» **Task**:
Retype the records below word for word, starting at the line containing "Select the Resale home number 3 circle" and ending at the line containing "Action: (859, 560)", with both of those lines included.
--- Start Data in this exercise ---
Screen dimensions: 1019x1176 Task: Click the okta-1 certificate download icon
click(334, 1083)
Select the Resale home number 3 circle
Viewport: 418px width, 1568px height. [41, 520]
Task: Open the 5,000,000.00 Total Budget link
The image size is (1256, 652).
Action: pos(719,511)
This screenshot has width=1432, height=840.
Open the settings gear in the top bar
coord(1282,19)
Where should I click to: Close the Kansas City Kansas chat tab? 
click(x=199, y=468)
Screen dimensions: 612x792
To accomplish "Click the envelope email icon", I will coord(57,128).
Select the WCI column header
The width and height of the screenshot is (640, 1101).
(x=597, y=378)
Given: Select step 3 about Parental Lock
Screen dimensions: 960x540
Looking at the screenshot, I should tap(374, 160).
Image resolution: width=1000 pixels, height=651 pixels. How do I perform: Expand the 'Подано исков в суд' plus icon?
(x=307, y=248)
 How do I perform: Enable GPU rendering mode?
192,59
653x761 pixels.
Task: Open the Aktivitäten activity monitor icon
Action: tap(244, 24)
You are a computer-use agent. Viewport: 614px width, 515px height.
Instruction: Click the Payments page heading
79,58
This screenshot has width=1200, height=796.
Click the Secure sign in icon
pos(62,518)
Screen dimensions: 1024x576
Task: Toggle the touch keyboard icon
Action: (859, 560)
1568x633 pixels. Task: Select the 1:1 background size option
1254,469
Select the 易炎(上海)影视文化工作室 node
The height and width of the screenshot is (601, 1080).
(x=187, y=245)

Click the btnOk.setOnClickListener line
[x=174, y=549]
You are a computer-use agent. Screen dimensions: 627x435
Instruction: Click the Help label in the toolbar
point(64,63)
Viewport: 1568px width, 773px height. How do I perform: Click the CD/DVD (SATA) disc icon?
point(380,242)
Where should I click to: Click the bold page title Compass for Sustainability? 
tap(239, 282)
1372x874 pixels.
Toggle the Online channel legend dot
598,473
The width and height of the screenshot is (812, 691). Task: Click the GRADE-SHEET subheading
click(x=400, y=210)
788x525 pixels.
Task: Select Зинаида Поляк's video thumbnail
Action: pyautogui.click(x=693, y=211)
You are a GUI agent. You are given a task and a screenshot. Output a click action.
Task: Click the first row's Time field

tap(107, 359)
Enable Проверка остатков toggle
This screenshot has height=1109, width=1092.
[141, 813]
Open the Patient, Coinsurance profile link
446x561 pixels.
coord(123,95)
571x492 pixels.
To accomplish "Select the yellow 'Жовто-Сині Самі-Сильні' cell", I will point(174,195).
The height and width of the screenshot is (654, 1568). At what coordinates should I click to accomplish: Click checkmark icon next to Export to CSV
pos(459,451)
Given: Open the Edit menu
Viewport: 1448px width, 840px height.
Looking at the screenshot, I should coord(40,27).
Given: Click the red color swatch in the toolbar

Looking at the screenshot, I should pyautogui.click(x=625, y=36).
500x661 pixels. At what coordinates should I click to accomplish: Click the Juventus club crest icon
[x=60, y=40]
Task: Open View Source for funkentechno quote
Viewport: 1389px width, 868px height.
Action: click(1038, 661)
--- End Data in this exercise ---
» **Expected answer**:
Select the Resale home number 3 circle
Viewport: 418px width, 1568px height. [41, 520]
Task: Open the 5,000,000.00 Total Budget link
The image size is (1256, 652).
Action: pos(719,511)
This screenshot has width=1432, height=840.
Open the settings gear in the top bar
coord(1282,19)
Where should I click to: Close the Kansas City Kansas chat tab? 
click(x=199, y=468)
Screen dimensions: 612x792
To accomplish "Click the envelope email icon", I will coord(57,128).
Select the WCI column header
The width and height of the screenshot is (640, 1101).
(x=597, y=378)
Given: Select step 3 about Parental Lock
Screen dimensions: 960x540
Looking at the screenshot, I should tap(374, 160).
Image resolution: width=1000 pixels, height=651 pixels. How do I perform: Expand the 'Подано исков в суд' plus icon?
(x=307, y=248)
 How do I perform: Enable GPU rendering mode?
192,59
653x761 pixels.
Task: Open the Aktivitäten activity monitor icon
Action: tap(244, 24)
You are a computer-use agent. Viewport: 614px width, 515px height.
Instruction: Click the Payments page heading
79,58
This screenshot has width=1200, height=796.
Click the Secure sign in icon
pos(62,518)
Screen dimensions: 1024x576
Task: Toggle the touch keyboard icon
Action: (859, 560)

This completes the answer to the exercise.